もっとも成績が良かったのは【HTGC】で10年後のYOCは9.1%、20年後のYOCは11.2%【MAIN】は10年目のYOCは7.6%、20年後のYOCは9.7%でした。
分配金を再投資する場合(税引き後)
次に分配金を再投資するケースで、税金を引いた額で計算してみましょう。再投資する分配金額は、現在と3年前の株価を比較して年平均騰落率を計算し、それを使って調整します。分配金は28%の税金を引いた72%で計算します。
もっとも成績が良かった【ARCC】の10年後のYOCは11.2%、20年後のYOCは24.5%。【MAIN】は10年目のYOCは8.5%、20年後のYOCは18.9%でした。
過去5年増配率を使って今後のYOCを予想する
今度は過去5年増配率を使って将来のYOCを予想します。
過去5年増配率は【MAIN】が3.1%、【ARCC】が2.0%、【HTGC】が1.3%、【VYM】が7.0%でした。
分配金を再投資しない場合
分配金を再投資しないケースを見てみましょう。
もっとも成績が良かった【ARCC】の10年後のYOCは9.4%、20年後のYOCは11.5%。【MAIN】は10年目のYOCは8.1%、20年後のYOCは10.9%でした。
分配金を再投資する場合(税引き後)
分配金を再投資するケースで、税金を引いた額で計算してみましょう。再投資する分配金額は、現在と5年前の株価を比較して年平均騰落率を計算し、それを使って調整します。分配金は28%の税金を引いた72%で計算します。

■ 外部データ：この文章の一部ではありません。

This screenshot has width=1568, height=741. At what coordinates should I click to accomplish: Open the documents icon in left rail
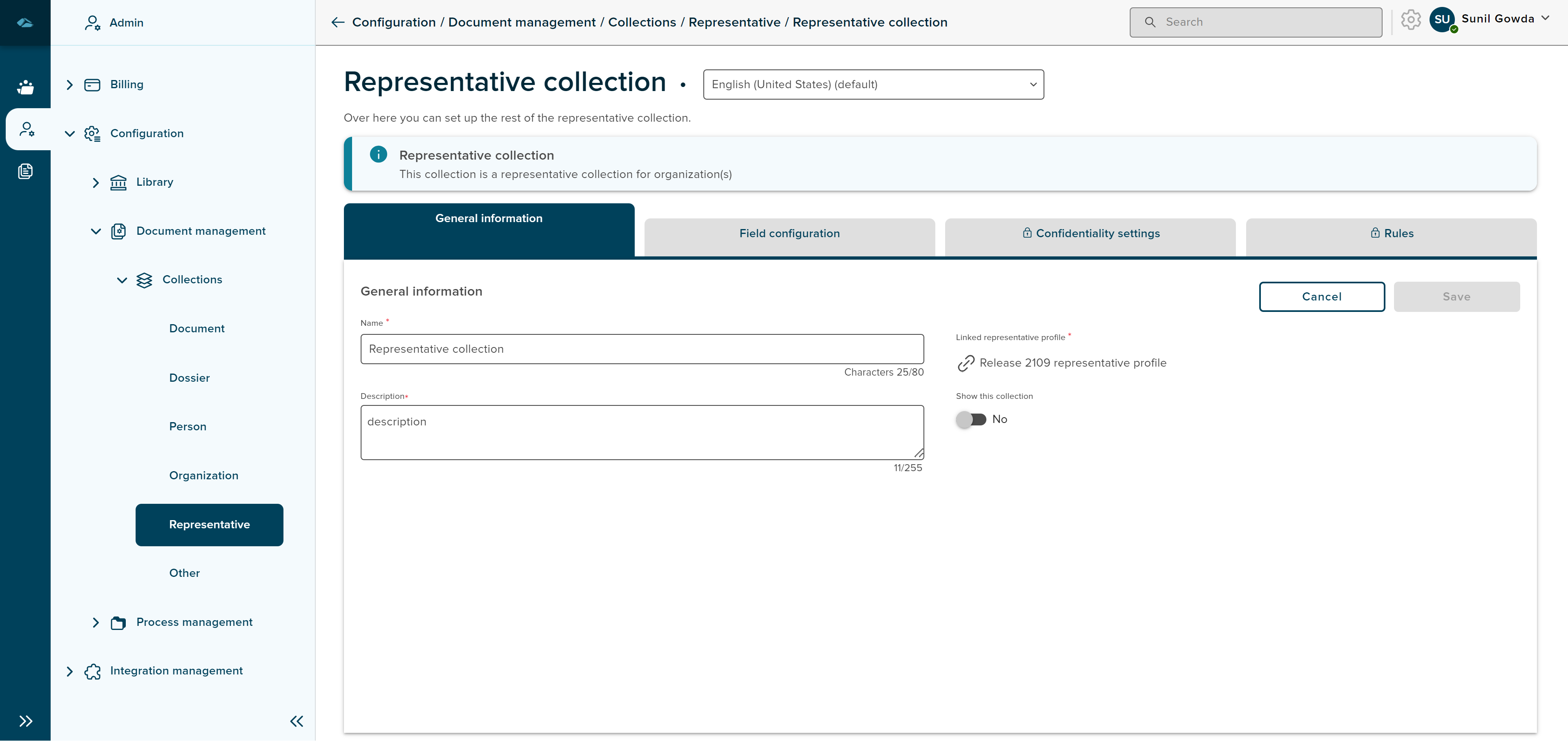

もっとも成績が良かった【ARCC】の10年後のYOCは12.0%、20年後のYOCは29.1%。次点は【MAIN】で10年目のYOCは9.3%、20年後のYOCは23.5%でした。
BDC銘柄は現在の利回りが高いので、増配率が低くても、再投資をするとYOCがどんどん上がっていきます。ただし、日本の証券会社で新規購入できなくなったがのが残念です。
まとめ
メインストリート・キャピタル【MAIN】投資先企業の業績が引き続き好調だったため、2021年12月31日時点の1株当たり純資産額は25.29ドルで、1年前の2020年12月31日時点の1株当たり22.35ドルと比べて、2.94ドル(13.2%)増加しました。
そのため、2021年12月に追加配当を出して、わずか3カ月での再度追加配当となりました。
【MAIN】は過去10年リターンで【VTI】を上回っており、BDCとしては珍しくキャピタルゲインも狙える銘柄です。
SBI証券や楽天証券など日本の主要証券会社ではBDC銘柄の取り扱いをやめてしまいました。「IG証券」などの海外証券会社なら購入可能です。